Critique de

CHILDREN OF MEN/LES FILS DE L’HOMME

Quand la fiction rejoint une réalité

L’atmosphère est lourde, poisseuse. Le ciel est sombre et gris, tout comme les habitants de la ville. Bienvenue à Londres, 2027. L’humanité se meurt, faute de fertilité chez la femme. C’est la résignation chez la plupart des gens; d’autres se rebellent contre un gouvernement totalitaire, qui tente de survivre à un chaos mondial. Ceci sont les prémisses du film d’Alfonso Cuaron, les Fils de l’homme. D’emblée, ce sont nos trippes qui regardent l’univers dépeint par le réalisateur de A tu mama tambien et d’Harry Potter 3, un univers sale, chaotique, en marge du désespoir. Il campe son monde dans un avenir pas si lointain, qui rappelle énormément ce qui se trame présentement dans le Monde. L’atmosphère est à la désolation et la résignation. Quant à ces héros, ils sont passifs, voire régressifs. POURTANT… Cuaron, avec l’aide de son équipe scénaristique, a parsemé le film de « lumière » et d’espoir, à travers de simples faits, de simples gestes. La fatalité pointant, certains personnages se découvrent une humanité et une force qui pourra mener au secours de l’Homme. Voilà une des forces des Fils de l’homme.

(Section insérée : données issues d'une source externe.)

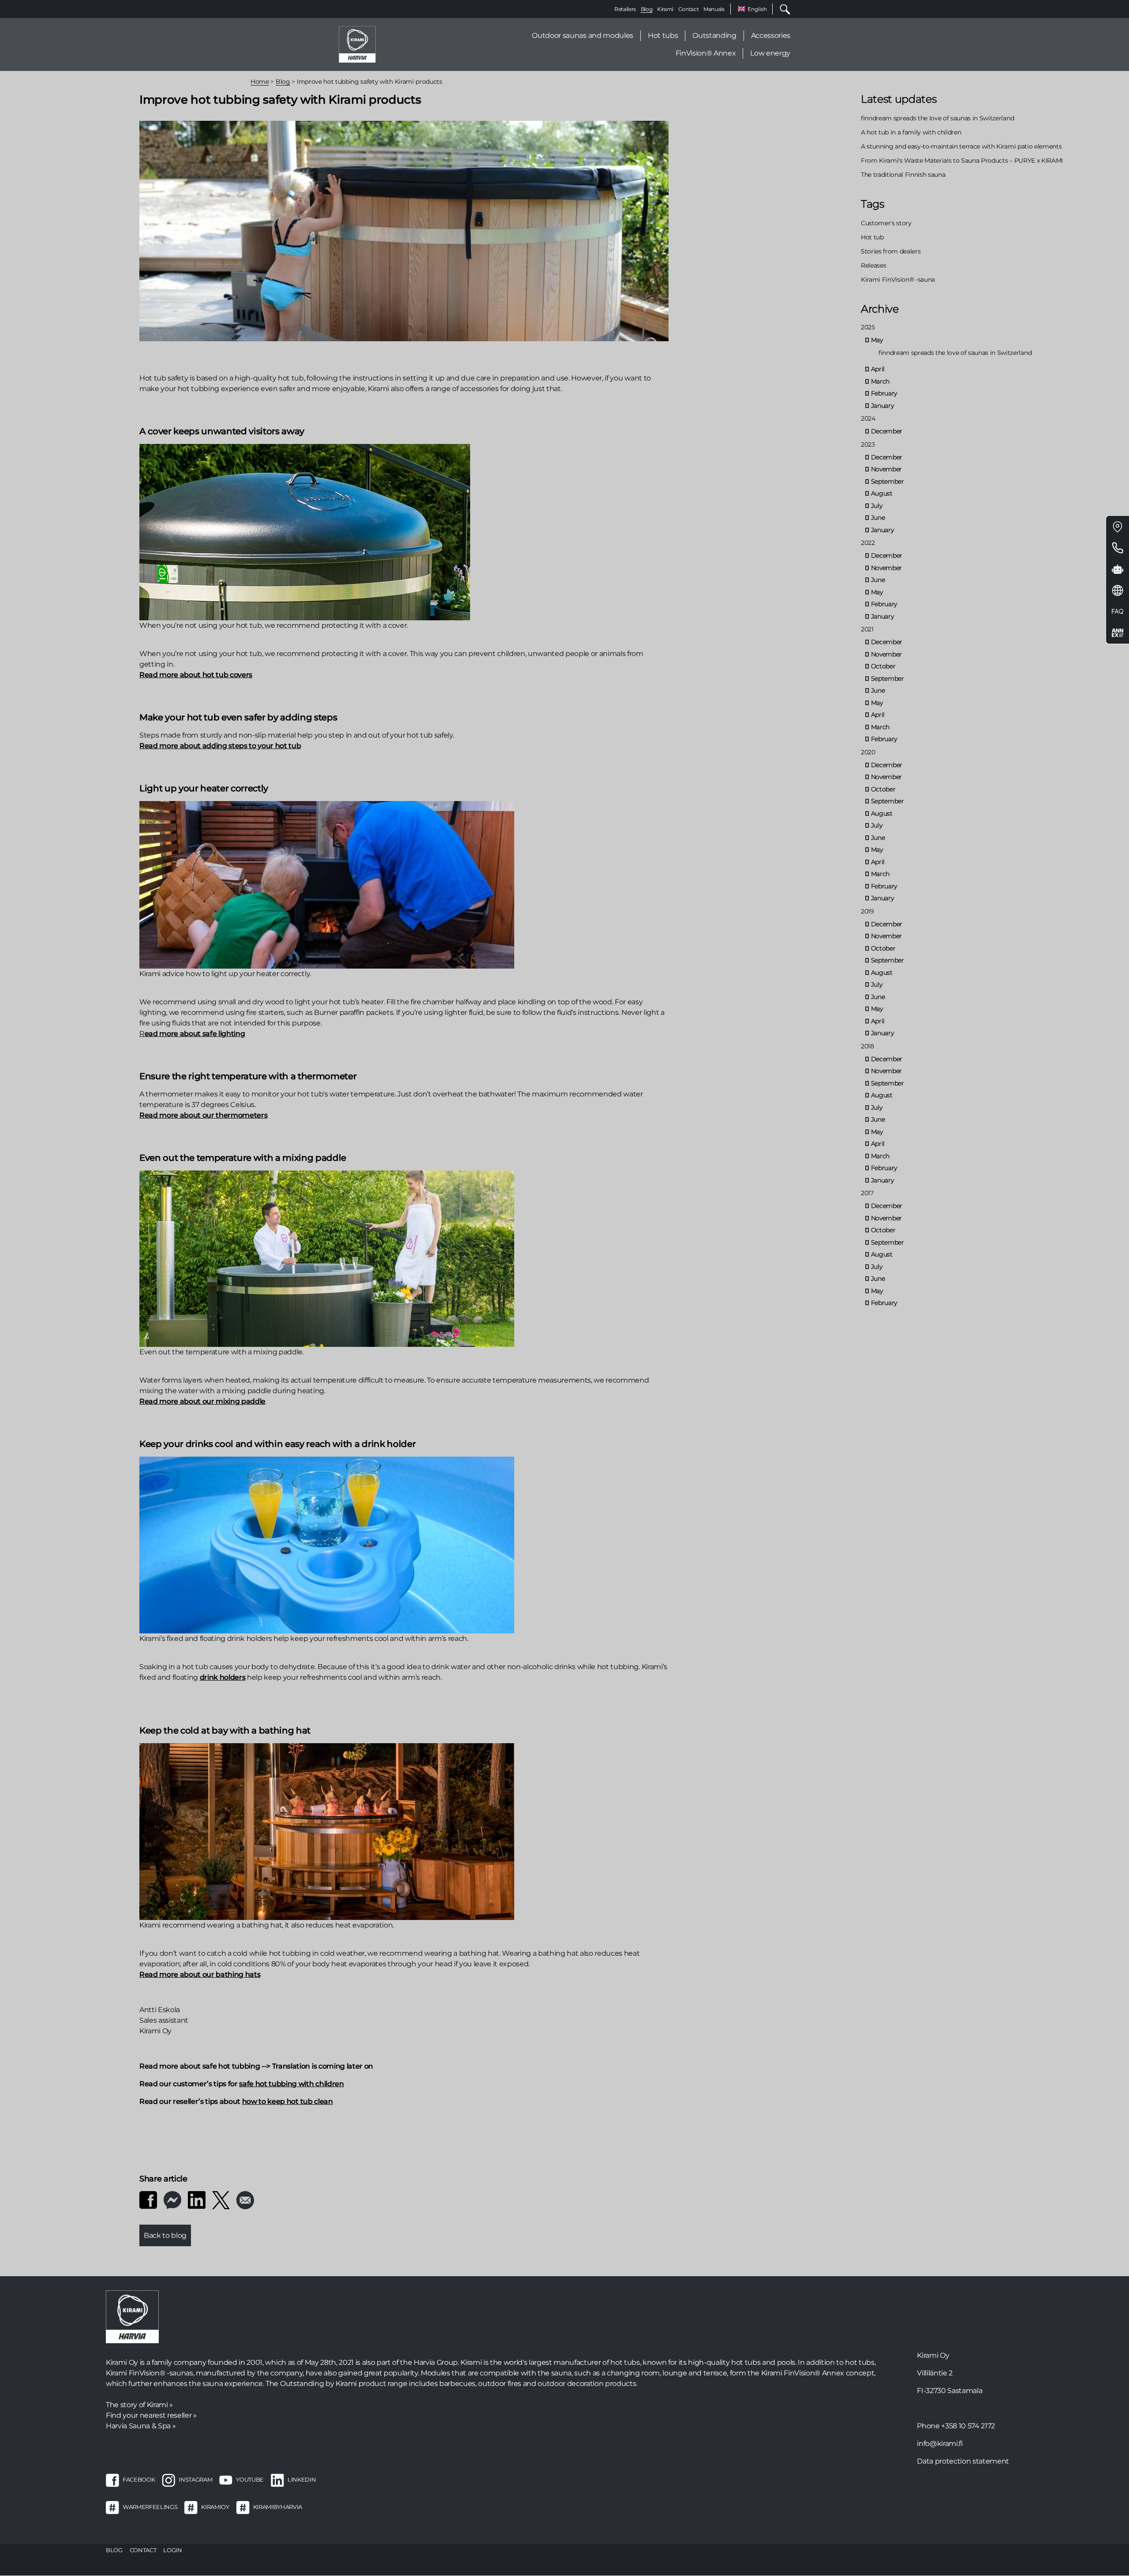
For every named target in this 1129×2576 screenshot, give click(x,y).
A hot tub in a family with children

Car les personnages sont plus que de simples répondants, miroir d’une société vouée à la mort. Pour quelques-uns, ils ont un but; pour d’autres, des moyens. Tout n’est pas blanc, ni noir dans leurs desseins. Une ambiguïté se lit à travers les dialogues et les silences. De même qu’une évolution s’éclaire chez certains, grâce à un chemin de croix rédempteur. Quant aux comédiens incarnant ces âmes (pas si) perdues, l’approche qu’ils en font est salvatrice pour le spectateur s’identifiant, voyant en ces rôles un double de lui-même, un devenir sans avenir!! De plus, la façon que Cuaron utilise ces protagonistes du « sans lendemain » est fantastique, préférant jouer du hasard et de la fatalité que du mélodrame et du prévisible. Chaque personnage a un but à atteindre et une fois en face du résultat, il s’efface sans retour. Le spectateur s’étant identifié n’ayant comme recours que la suite des événements comme ancre de soutien. Un bon exemple étant la nounou Myriam (Pam Ferris), que nous suivions depuis le début, disparaissant entre des mains militaires, mais sauvant ainsi l’espoir du Monde (pour le moment!) Le destin versus le hasard.

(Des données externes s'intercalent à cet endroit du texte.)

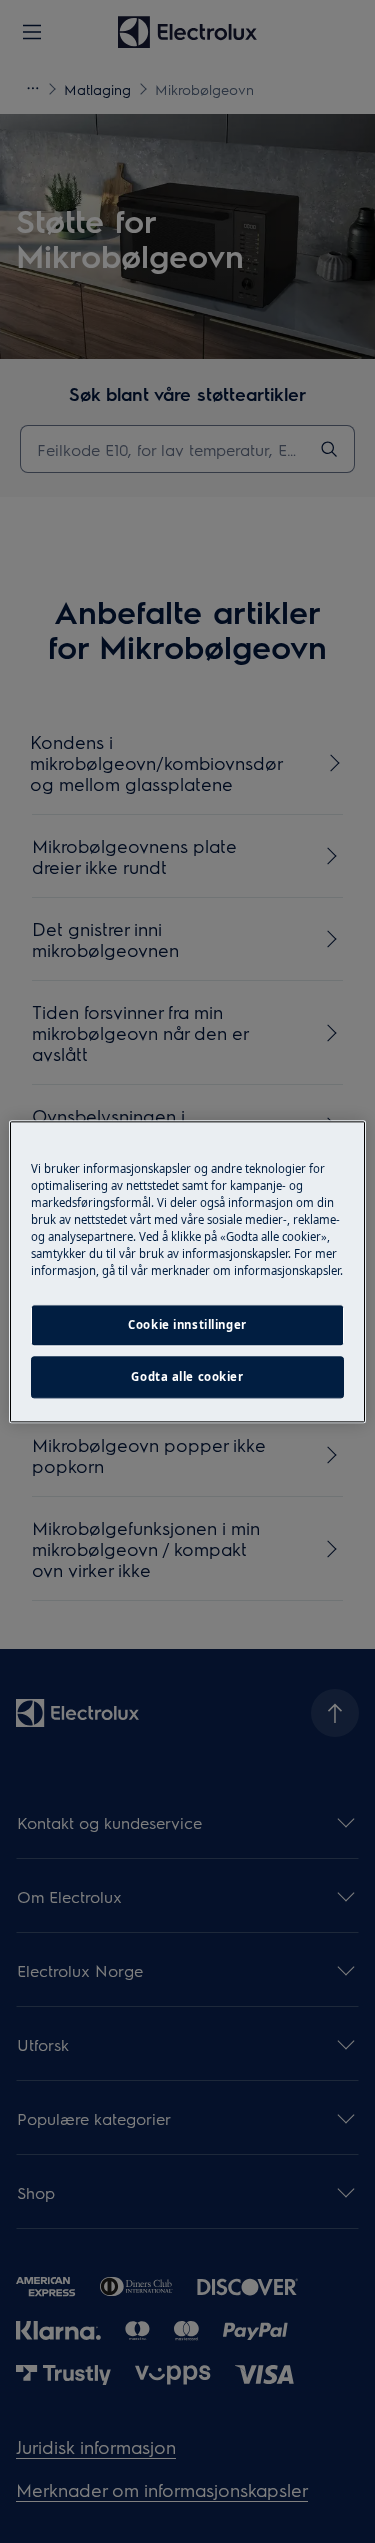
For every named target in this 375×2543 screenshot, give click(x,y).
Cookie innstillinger (187, 1324)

Outre la profondeur des protagonistes, dont Clive Owen est le chef de file (il est sublime de retenue et de sobriété), il y a l’univers glauque et morne que Cuaron a peinturé. Sa direction artistique est subtile, la science-fiction n’étant jamais en avant-plan. Car c’est bien de sci-fi dont il s’agit. Cette réalité joue pour beaucoup dans le succès du film, privilégiant l’histoire de P.D. James au contenant glamour souvent montré dans les productions du genre. Des exemples comme des pubs électroniques sur des bus ou une boisson-suicide-volontaire ne sont pas rares, mais jamais surlignés. C’est la vie de tous les jours! La ligne de conduite du réalisateur n’est pourtant pas simple, ses plans de caméra étant souvent complexes et déroutantes. Habile technicien, le premier plan-séquence est à couper le souffle et désarçonnera le spectateur pour le reste du visionnement, nous laissant sur le qui-vive, sans outil réconfortant nous avertissant de futures alertes.

Peut-être est-ce présomptueux de ma part, mais la première impression qui m’a submergé à la fin du visionnement de Children of men, fut de vivre un Clockwork orange de la fatalité, le « yin » du « yang » de Kubrick. Autant l’univers dépeint par un des meilleurs cinéastes à avoir vu le jour dans le domaine était propre, « class », rhétorique, acerbe et pamphlétaire, bref, cérébral; autant le film d’Alfonso Cuaron est son contraire, mais aussi son complémentaire. La même société, vu du point de vue du cœur et des trippes : l’ensemble est sale, anarchique, brouillon, cynique et… pamphlétaire! Bref, viscéral. Le réalisateur est loin de la coupe aux lèvres, la comparaison étant énorme, je l’admets! Mais le temps ne me fera pas mentir, je crois, les Fils de l’homme est là pour s’immiscer dans nos consciences et faire date, comme l’a été le film de Kubrick en 1971.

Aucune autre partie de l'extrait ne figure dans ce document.